Il palco californiano servirà principalmente a svelare il futuro di Android 17, la prossima major release del sistema operativo che promette di ridefinire l’esperienza utente su smartphone e tablet. La posta in gioco appare altissima quest’anno, soprattutto perché la concorrenza si fa sempre più aggressiva sul fronte dell’intelligenza artificiale generativa.
Big G intende quindi sfruttare il Google I/O 2026 per dimostrare la propria supremazia e integrare versioni ancora più evolute di Gemini all’interno dei suoi servizi, così da distanziare i rivali e consolidare la leadership nel settore del machine learning applicato ai dispositivi mobili.

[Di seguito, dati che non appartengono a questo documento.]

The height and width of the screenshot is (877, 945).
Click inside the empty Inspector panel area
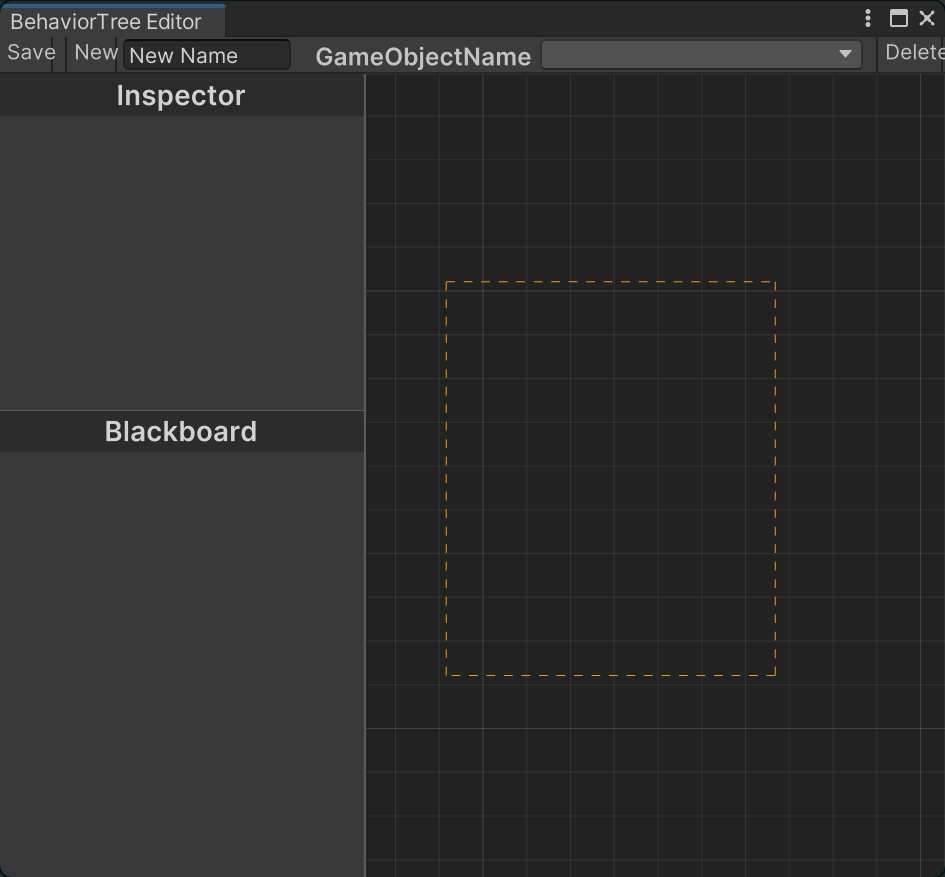181,262
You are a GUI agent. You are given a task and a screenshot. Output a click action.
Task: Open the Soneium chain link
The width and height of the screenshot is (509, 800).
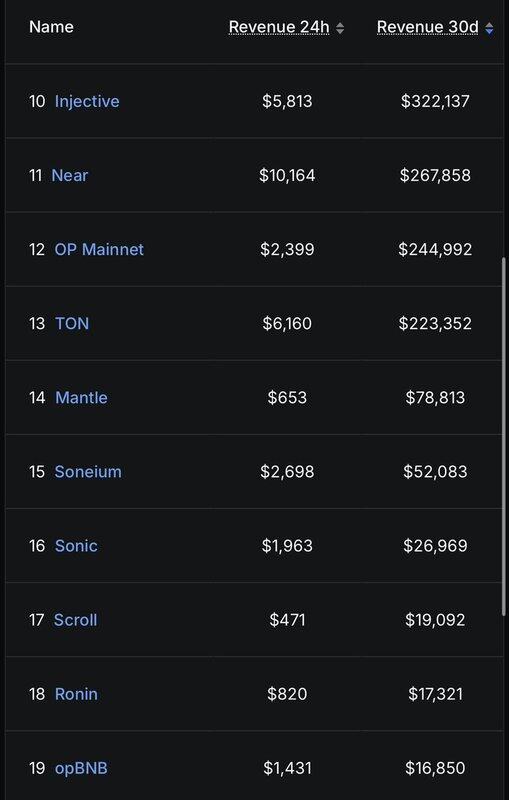click(88, 471)
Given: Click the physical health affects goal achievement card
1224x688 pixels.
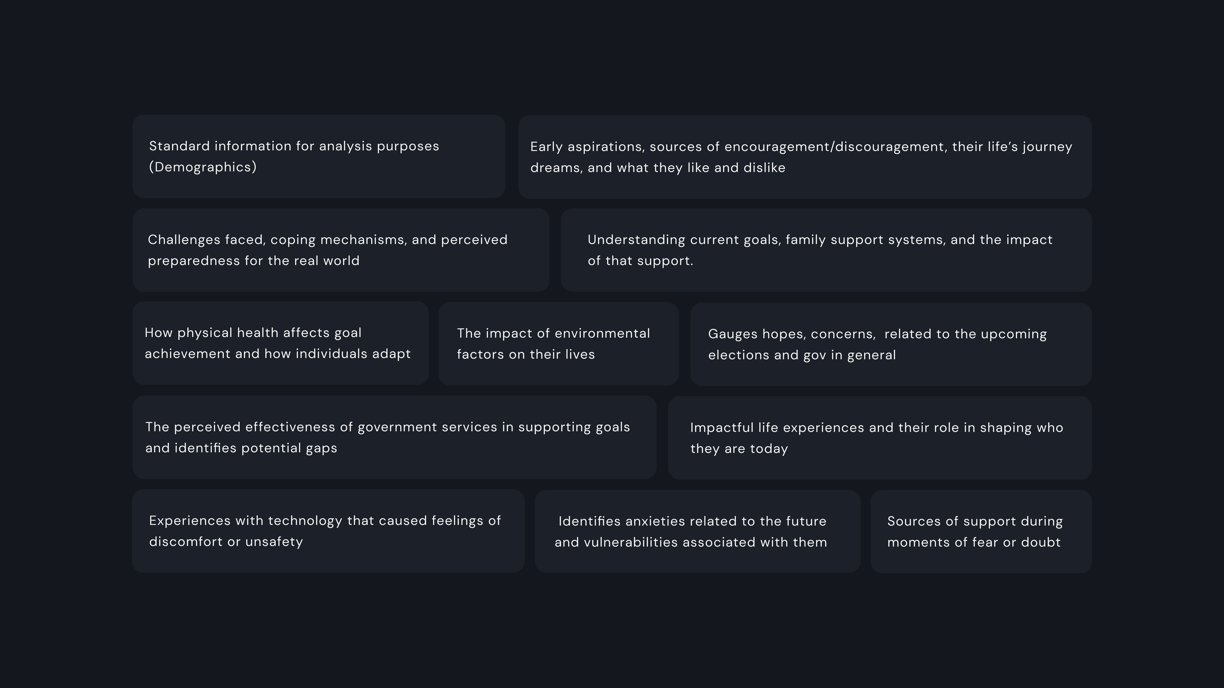Looking at the screenshot, I should 281,343.
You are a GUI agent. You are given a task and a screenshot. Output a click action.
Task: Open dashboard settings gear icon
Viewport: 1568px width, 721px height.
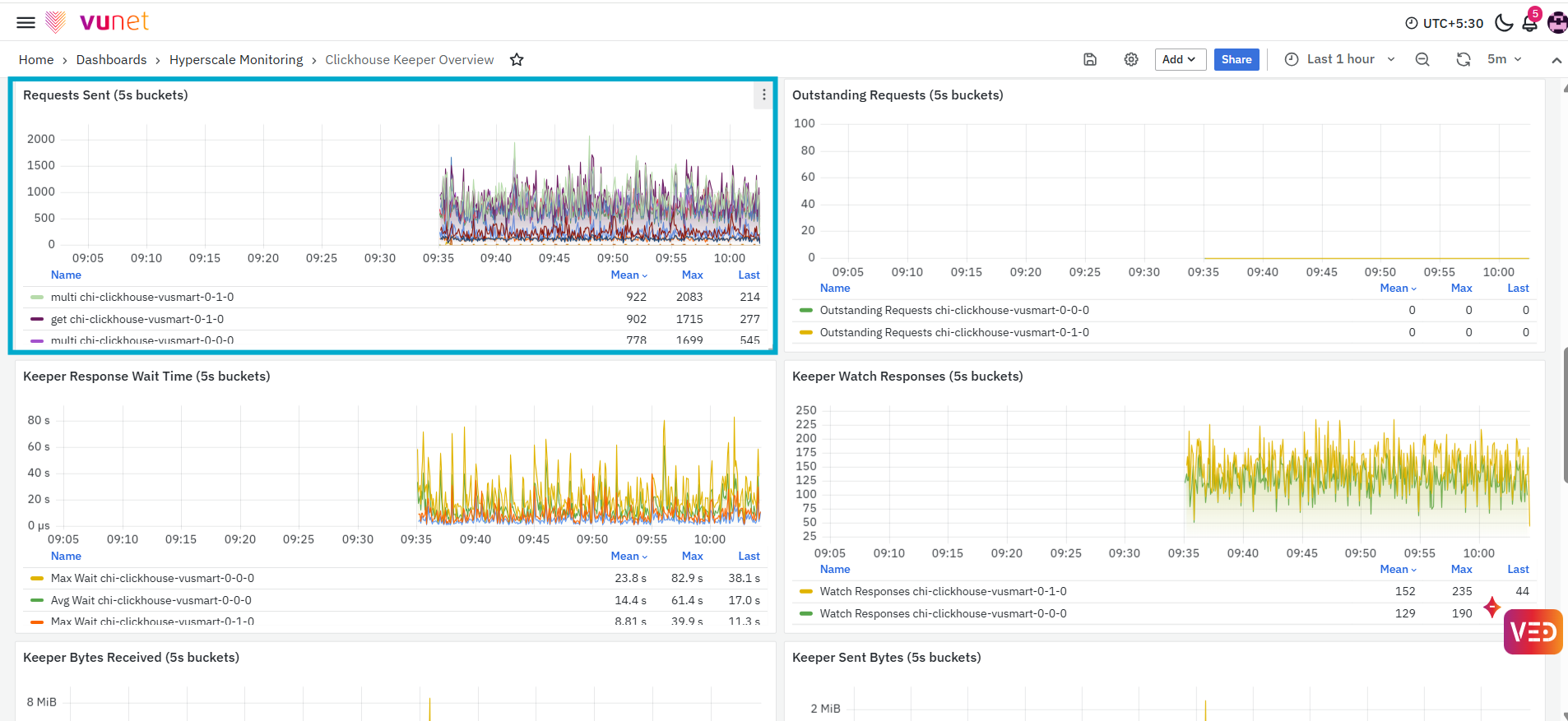(1131, 59)
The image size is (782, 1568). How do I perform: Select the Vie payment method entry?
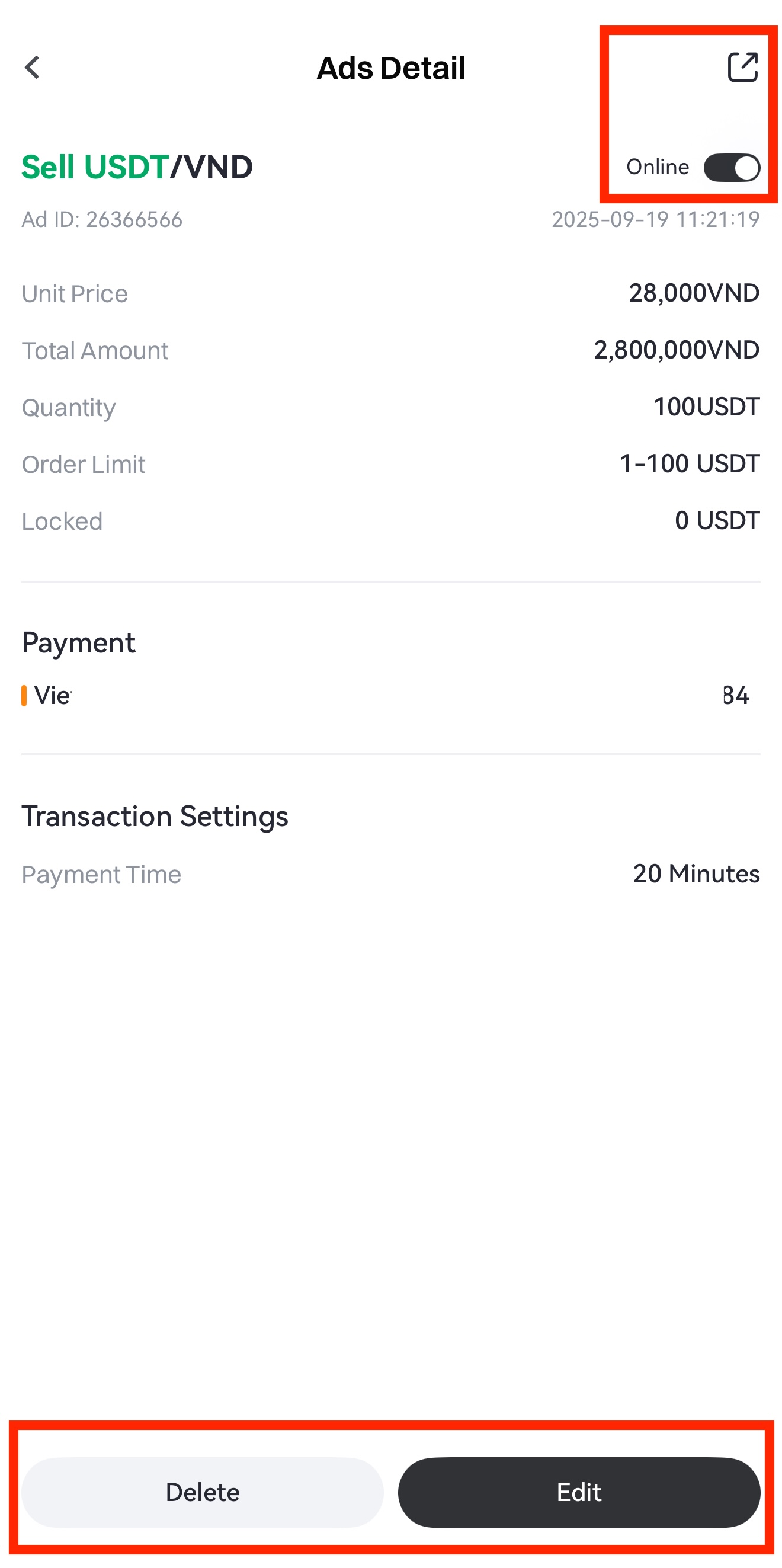[53, 695]
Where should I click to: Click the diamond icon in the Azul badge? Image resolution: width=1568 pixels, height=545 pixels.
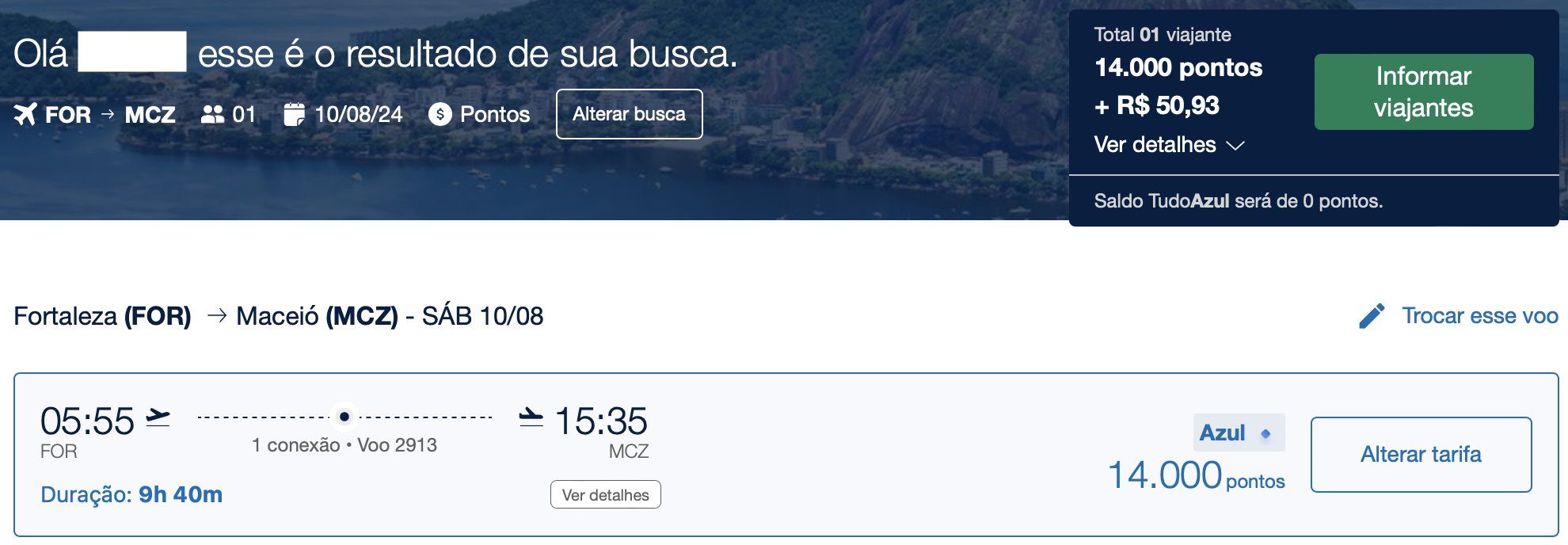click(1265, 433)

Sebbene il software ricopra un ruolo centrale, la tradizione suggerisce che non mancheranno sorprese sul fronte hardware. Le voci puntano verso una possibile anteprima della famiglia Pixel 11, che l’azienda potrebbe mostrare in anticipo per stuzzicare la curiosità del pubblico, oltre a probabili aggiornamenti per la linea di pieghevoli e per il Pixel Watch.
Questo appuntamento rappresenta insomma la roadmap definitiva per i prossimi dodici mesi, e traccerà la rotta che tutti i produttori di telefonia dovranno seguire per rimanere al passo con i tempi.